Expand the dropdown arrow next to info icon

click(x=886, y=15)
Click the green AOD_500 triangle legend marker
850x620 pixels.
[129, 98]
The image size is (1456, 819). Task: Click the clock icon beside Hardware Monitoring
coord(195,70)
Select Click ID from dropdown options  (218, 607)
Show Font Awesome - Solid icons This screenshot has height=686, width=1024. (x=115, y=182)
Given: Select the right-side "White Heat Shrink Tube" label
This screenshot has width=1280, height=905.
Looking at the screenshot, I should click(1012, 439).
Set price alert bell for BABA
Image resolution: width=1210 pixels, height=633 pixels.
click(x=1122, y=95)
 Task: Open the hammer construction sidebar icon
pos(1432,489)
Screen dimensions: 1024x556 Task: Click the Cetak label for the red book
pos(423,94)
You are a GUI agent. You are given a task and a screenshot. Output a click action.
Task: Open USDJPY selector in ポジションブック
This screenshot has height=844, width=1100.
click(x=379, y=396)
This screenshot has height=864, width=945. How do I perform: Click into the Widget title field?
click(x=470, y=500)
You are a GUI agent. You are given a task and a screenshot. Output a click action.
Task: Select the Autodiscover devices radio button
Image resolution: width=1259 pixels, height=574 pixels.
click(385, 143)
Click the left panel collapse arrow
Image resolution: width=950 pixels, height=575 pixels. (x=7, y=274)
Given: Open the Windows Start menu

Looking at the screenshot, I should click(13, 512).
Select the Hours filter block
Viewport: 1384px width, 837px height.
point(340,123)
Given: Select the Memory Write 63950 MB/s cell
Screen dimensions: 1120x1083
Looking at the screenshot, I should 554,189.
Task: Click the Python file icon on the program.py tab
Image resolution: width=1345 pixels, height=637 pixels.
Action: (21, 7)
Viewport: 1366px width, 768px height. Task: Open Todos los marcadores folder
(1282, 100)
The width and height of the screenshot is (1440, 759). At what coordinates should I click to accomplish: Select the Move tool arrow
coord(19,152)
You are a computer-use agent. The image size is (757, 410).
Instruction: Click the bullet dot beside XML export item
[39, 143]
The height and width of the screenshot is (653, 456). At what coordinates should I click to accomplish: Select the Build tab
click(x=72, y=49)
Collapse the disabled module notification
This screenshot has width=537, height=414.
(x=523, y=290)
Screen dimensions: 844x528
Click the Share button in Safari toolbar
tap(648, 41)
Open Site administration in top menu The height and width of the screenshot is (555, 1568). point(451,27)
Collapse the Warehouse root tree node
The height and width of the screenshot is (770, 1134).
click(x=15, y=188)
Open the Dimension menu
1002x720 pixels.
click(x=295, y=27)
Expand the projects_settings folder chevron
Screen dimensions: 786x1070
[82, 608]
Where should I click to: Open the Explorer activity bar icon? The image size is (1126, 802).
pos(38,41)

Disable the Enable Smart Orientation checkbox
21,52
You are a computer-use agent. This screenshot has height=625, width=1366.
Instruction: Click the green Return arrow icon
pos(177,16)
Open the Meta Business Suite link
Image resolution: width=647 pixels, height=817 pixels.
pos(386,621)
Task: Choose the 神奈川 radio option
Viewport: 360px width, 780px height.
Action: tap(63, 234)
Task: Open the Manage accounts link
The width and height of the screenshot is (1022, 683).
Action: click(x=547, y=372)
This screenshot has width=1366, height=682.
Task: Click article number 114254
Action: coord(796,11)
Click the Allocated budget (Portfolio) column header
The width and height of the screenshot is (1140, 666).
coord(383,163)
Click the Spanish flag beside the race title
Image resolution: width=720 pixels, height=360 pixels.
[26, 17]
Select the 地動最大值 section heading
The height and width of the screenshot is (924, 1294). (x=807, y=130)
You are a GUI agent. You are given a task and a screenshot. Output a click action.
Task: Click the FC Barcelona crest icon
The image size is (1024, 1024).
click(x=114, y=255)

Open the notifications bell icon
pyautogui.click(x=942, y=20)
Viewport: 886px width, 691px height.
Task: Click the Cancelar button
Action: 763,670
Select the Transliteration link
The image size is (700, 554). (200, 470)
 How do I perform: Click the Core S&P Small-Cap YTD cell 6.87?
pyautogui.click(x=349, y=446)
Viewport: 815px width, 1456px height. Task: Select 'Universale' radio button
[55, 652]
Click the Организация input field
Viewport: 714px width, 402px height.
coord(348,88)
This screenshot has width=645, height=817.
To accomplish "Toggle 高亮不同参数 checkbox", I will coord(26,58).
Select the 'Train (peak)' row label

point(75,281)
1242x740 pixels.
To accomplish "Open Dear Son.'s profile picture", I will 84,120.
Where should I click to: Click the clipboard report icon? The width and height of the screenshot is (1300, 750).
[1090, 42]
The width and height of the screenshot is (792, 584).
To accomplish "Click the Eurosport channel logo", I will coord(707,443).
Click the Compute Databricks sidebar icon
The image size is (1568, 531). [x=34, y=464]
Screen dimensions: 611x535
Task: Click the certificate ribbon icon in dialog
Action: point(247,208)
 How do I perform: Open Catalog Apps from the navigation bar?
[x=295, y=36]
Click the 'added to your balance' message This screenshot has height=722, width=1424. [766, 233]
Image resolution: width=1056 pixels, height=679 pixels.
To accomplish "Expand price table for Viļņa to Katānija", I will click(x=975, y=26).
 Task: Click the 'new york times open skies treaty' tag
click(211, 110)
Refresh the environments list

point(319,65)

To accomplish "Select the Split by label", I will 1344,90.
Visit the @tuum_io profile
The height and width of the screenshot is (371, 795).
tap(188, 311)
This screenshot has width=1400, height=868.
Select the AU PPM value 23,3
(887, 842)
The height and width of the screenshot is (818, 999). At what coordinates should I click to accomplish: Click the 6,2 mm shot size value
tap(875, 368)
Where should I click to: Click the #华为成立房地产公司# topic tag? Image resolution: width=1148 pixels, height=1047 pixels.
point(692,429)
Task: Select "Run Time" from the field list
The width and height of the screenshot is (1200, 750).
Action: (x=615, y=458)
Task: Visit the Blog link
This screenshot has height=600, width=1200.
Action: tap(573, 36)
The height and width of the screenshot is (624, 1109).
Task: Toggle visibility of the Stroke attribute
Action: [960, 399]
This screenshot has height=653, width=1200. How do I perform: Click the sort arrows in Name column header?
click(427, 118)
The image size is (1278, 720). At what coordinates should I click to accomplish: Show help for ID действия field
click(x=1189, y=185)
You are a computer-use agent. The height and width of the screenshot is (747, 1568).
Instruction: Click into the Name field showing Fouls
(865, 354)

--

The full listing above is to be retyped exactly.

→ YOUR RESPONSE:
Expand the dropdown arrow next to info icon

click(x=886, y=15)
Click the green AOD_500 triangle legend marker
850x620 pixels.
[129, 98]
The image size is (1456, 819). Task: Click the clock icon beside Hardware Monitoring
coord(195,70)
Select Click ID from dropdown options  (218, 607)
Show Font Awesome - Solid icons This screenshot has height=686, width=1024. (x=115, y=182)
Given: Select the right-side "White Heat Shrink Tube" label
This screenshot has width=1280, height=905.
Looking at the screenshot, I should click(1012, 439).
Set price alert bell for BABA
Image resolution: width=1210 pixels, height=633 pixels.
click(x=1122, y=95)
 Task: Open the hammer construction sidebar icon
pos(1432,489)
Screen dimensions: 1024x556 Task: Click the Cetak label for the red book
pos(423,94)
You are a GUI agent. You are given a task and a screenshot. Output a click action.
Task: Open USDJPY selector in ポジションブック
This screenshot has height=844, width=1100.
click(x=379, y=396)
This screenshot has height=864, width=945. How do I perform: Click into the Widget title field?
click(x=470, y=500)
You are a GUI agent. You are given a task and a screenshot. Output a click action.
Task: Select the Autodiscover devices radio button
Image resolution: width=1259 pixels, height=574 pixels.
click(385, 143)
Click the left panel collapse arrow
Image resolution: width=950 pixels, height=575 pixels. (x=7, y=274)
Given: Open the Windows Start menu

Looking at the screenshot, I should click(13, 512).
Select the Hours filter block
Viewport: 1384px width, 837px height.
point(340,123)
Given: Select the Memory Write 63950 MB/s cell
Screen dimensions: 1120x1083
Looking at the screenshot, I should 554,189.
Task: Click the Python file icon on the program.py tab
Image resolution: width=1345 pixels, height=637 pixels.
Action: (21, 7)
Viewport: 1366px width, 768px height. Task: Open Todos los marcadores folder
(1282, 100)
The width and height of the screenshot is (1440, 759). At what coordinates should I click to accomplish: Select the Move tool arrow
coord(19,152)
You are a computer-use agent. The image size is (757, 410).
Instruction: Click the bullet dot beside XML export item
[39, 143]
The height and width of the screenshot is (653, 456). At what coordinates should I click to accomplish: Select the Build tab
click(x=72, y=49)
Collapse the disabled module notification
This screenshot has width=537, height=414.
(x=523, y=290)
Screen dimensions: 844x528
Click the Share button in Safari toolbar
tap(648, 41)
Open Site administration in top menu The height and width of the screenshot is (555, 1568). point(451,27)
Collapse the Warehouse root tree node
The height and width of the screenshot is (770, 1134).
click(x=15, y=188)
Open the Dimension menu
1002x720 pixels.
click(x=295, y=27)
Expand the projects_settings folder chevron
Screen dimensions: 786x1070
[82, 608]
Where should I click to: Open the Explorer activity bar icon? The image size is (1126, 802).
pos(38,41)

Disable the Enable Smart Orientation checkbox
21,52
You are a computer-use agent. This screenshot has height=625, width=1366.
Instruction: Click the green Return arrow icon
pos(177,16)
Open the Meta Business Suite link
Image resolution: width=647 pixels, height=817 pixels.
pos(386,621)
Task: Choose the 神奈川 radio option
Viewport: 360px width, 780px height.
Action: tap(63, 234)
Task: Open the Manage accounts link
The width and height of the screenshot is (1022, 683).
Action: click(x=547, y=372)
This screenshot has width=1366, height=682.
Task: Click article number 114254
Action: coord(796,11)
Click the Allocated budget (Portfolio) column header
The width and height of the screenshot is (1140, 666).
coord(383,163)
Click the Spanish flag beside the race title
Image resolution: width=720 pixels, height=360 pixels.
[26, 17]
Select the 地動最大值 section heading
The height and width of the screenshot is (924, 1294). (x=807, y=130)
You are a GUI agent. You are given a task and a screenshot. Output a click action.
Task: Click the FC Barcelona crest icon
The image size is (1024, 1024).
click(x=114, y=255)

Open the notifications bell icon
pyautogui.click(x=942, y=20)
Viewport: 886px width, 691px height.
Task: Click the Cancelar button
Action: 763,670
Select the Transliteration link
The image size is (700, 554). (200, 470)
 How do I perform: Click the Core S&P Small-Cap YTD cell 6.87?
pyautogui.click(x=349, y=446)
Viewport: 815px width, 1456px height. Task: Select 'Universale' radio button
[55, 652]
Click the Организация input field
Viewport: 714px width, 402px height.
coord(348,88)
This screenshot has width=645, height=817.
To accomplish "Toggle 高亮不同参数 checkbox", I will coord(26,58).
Select the 'Train (peak)' row label

point(75,281)
1242x740 pixels.
To accomplish "Open Dear Son.'s profile picture", I will 84,120.
Where should I click to: Click the clipboard report icon? The width and height of the screenshot is (1300, 750).
[1090, 42]
The width and height of the screenshot is (792, 584).
To accomplish "Click the Eurosport channel logo", I will coord(707,443).
Click the Compute Databricks sidebar icon
The image size is (1568, 531). [x=34, y=464]
Screen dimensions: 611x535
Task: Click the certificate ribbon icon in dialog
Action: point(247,208)
 How do I perform: Open Catalog Apps from the navigation bar?
[x=295, y=36]
Click the 'added to your balance' message This screenshot has height=722, width=1424. [766, 233]
Image resolution: width=1056 pixels, height=679 pixels.
To accomplish "Expand price table for Viļņa to Katānija", I will click(x=975, y=26).
 Task: Click the 'new york times open skies treaty' tag
click(211, 110)
Refresh the environments list

point(319,65)

To accomplish "Select the Split by label", I will 1344,90.
Visit the @tuum_io profile
The height and width of the screenshot is (371, 795).
tap(188, 311)
This screenshot has width=1400, height=868.
Select the AU PPM value 23,3
(887, 842)
The height and width of the screenshot is (818, 999). At what coordinates should I click to accomplish: Click the 6,2 mm shot size value
tap(875, 368)
Where should I click to: Click the #华为成立房地产公司# topic tag? Image resolution: width=1148 pixels, height=1047 pixels.
point(692,429)
Task: Select "Run Time" from the field list
The width and height of the screenshot is (1200, 750).
Action: (x=615, y=458)
Task: Visit the Blog link
This screenshot has height=600, width=1200.
Action: tap(573, 36)
The height and width of the screenshot is (624, 1109).
Task: Toggle visibility of the Stroke attribute
Action: [960, 399]
This screenshot has height=653, width=1200. How do I perform: Click the sort arrows in Name column header?
click(427, 118)
The image size is (1278, 720). At what coordinates should I click to accomplish: Show help for ID действия field
click(x=1189, y=185)
You are a computer-use agent. The height and width of the screenshot is (747, 1568).
Instruction: Click into the Name field showing Fouls
(865, 354)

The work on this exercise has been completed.